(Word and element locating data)
^^^^

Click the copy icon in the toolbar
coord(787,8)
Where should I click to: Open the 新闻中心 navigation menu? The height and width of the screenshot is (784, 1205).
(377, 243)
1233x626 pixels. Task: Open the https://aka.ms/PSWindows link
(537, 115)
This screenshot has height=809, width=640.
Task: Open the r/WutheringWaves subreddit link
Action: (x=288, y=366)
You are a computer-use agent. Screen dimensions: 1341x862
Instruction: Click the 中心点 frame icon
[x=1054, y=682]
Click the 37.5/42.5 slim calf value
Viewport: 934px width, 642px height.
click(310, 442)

^^^^

Short task:
Can you rewrite the stretch from the line containing "You are a computer-use" through the end of the rows, swapping "value" for "measurement" and changing nothing else? Give only those lines.

Response to the task:
You are a computer-use agent. Screen dimensions: 1341x862
Instruction: Click the 中心点 frame icon
[x=1054, y=682]
Click the 37.5/42.5 slim calf measurement
Viewport: 934px width, 642px height.
click(310, 442)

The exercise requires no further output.